* **EXERCISE PASSAGE**
══════

Editor’s (re)View: Eli Lilly’s $27B investment in US manufacturing is an attempt to curry favor with Trump
The big news this week was Eli Lilly’s announcement that it is investing $27 billion to build four new U.S. pharmaceutical manufacturing sites. This is on top of the pharma giant’s previous total domestic capital expansion commitments of $23 billion since 2020. The company has now more than doubled its U.S. manufacturing investment, exceeding $50 billion.
Lilly’s investment in American infrastructure comes as President Donald Trump has threatened to impose tariffs on pharmaceuticals, while pressuring drugmakers to reshore manufacturing to the U.S. and reduce reliance on China and other foreign supply chains.
At a press conference this week in Washington, D.C., Lilly CEO David Ricks said the company’s planned $27 billion investment was motivated by reducing Lilly’s “reliance on foreign suppliers” and better controlling its supply chain. Ricks noted that three of the four new manufacturing sites will be focused on producing active pharmaceutical ingredients (APIs), which he said has been “absent from the landscape in the U.S. for some time.”
Newly confirmed Commerce Secretary Howard Lutnick, who was also at the Washington event, said Lilly is “doing exactly what the president is hoping would happen, which is having tens of billions of dollars in investment in America.”
The timing of Lilly’s $27 billion U.S. manufacturing investment comes less than a week after Ricks, along with other Big Pharma executives, met with Trump at the White House. In an interview with CNBC, Ricks was asked if his company’s announcement this week in the nation’s capital was politically motivated.
Angelica Peebles, CNBC’s health and pharmaceutical reporter, pointed out that the Indianapolis-headquartered drugmaker chose to hold the announcement event in Washington and to invite Lutnick to represent the Trump administration. “How much of this is about getting a message to President Trump?” Peebles asked.

══════

* **INPUT DATA**
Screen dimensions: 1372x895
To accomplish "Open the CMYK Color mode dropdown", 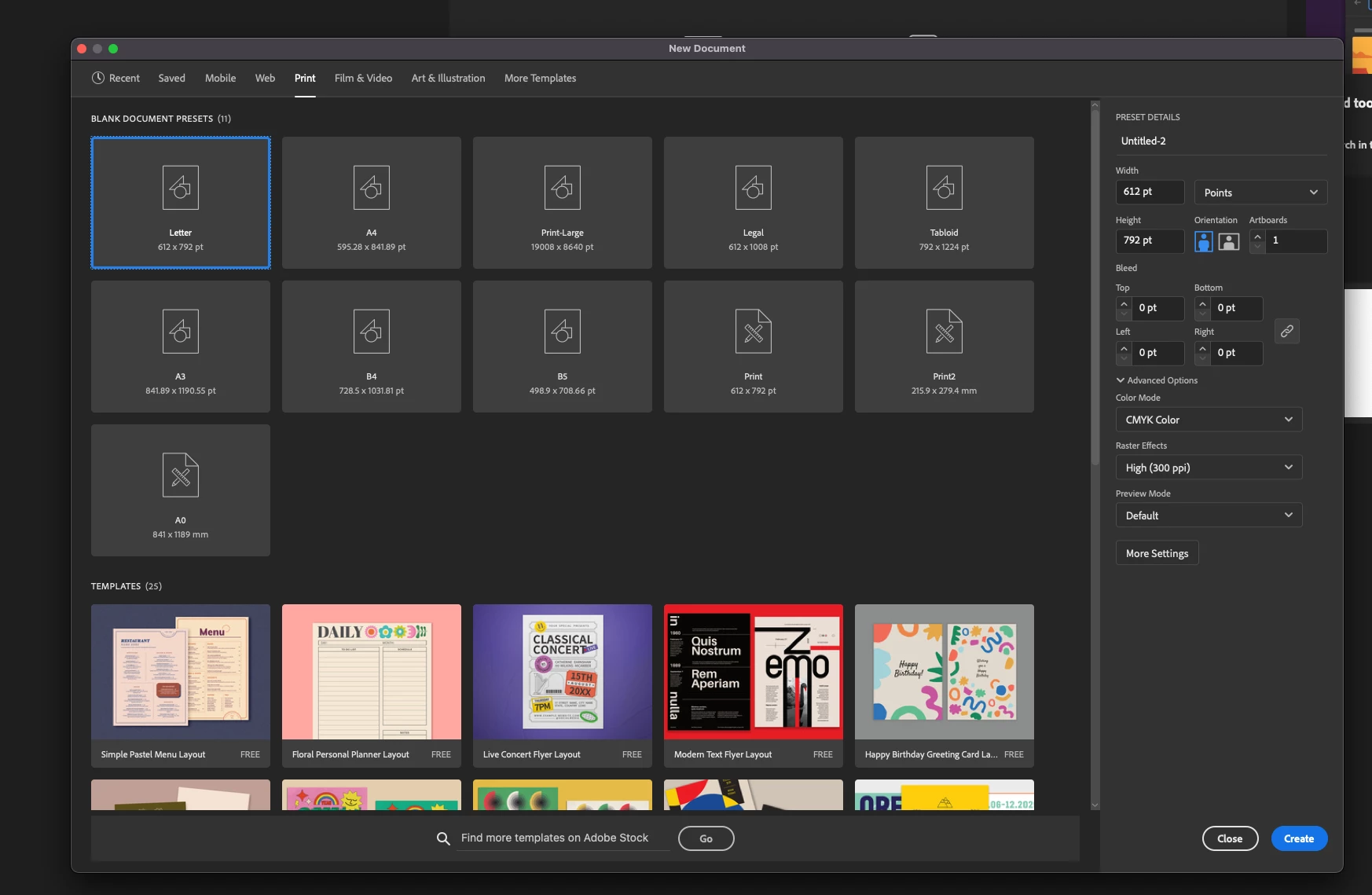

══════

* **WORK INSTRUCTION**
Copy out the whole Eli Lilly article above word for word.

* **SOLUTION TO THIS PROBLEM**
Editor’s (re)View: Eli Lilly’s $27B investment in US manufacturing is an attempt to curry favor with Trump
The big news this week was Eli Lilly’s announcement that it is investing $27 billion to build four new U.S. pharmaceutical manufacturing sites. This is on top of the pharma giant’s previous total domestic capital expansion commitments of $23 billion since 2020. The company has now more than doubled its U.S. manufacturing investment, exceeding $50 billion.
Lilly’s investment in American infrastructure comes as President Donald Trump has threatened to impose tariffs on pharmaceuticals, while pressuring drugmakers to reshore manufacturing to the U.S. and reduce reliance on China and other foreign supply chains.
At a press conference this week in Washington, D.C., Lilly CEO David Ricks said the company’s planned $27 billion investment was motivated by reducing Lilly’s “reliance on foreign suppliers” and better controlling its supply chain. Ricks noted that three of the four new manufacturing sites will be focused on producing active pharmaceutical ingredients (APIs), which he said has been “absent from the landscape in the U.S. for some time.”
Newly confirmed Commerce Secretary Howard Lutnick, who was also at the Washington event, said Lilly is “doing exactly what the president is hoping would happen, which is having tens of billions of dollars in investment in America.”
The timing of Lilly’s $27 billion U.S. manufacturing investment comes less than a week after Ricks, along with other Big Pharma executives, met with Trump at the White House. In an interview with CNBC, Ricks was asked if his company’s announcement this week in the nation’s capital was politically motivated.
Angelica Peebles, CNBC’s health and pharmaceutical reporter, pointed out that the Indianapolis-headquartered drugmaker chose to hold the announcement event in Washington and to invite Lutnick to represent the Trump administration. “How much of this is about getting a message to President Trump?” Peebles asked.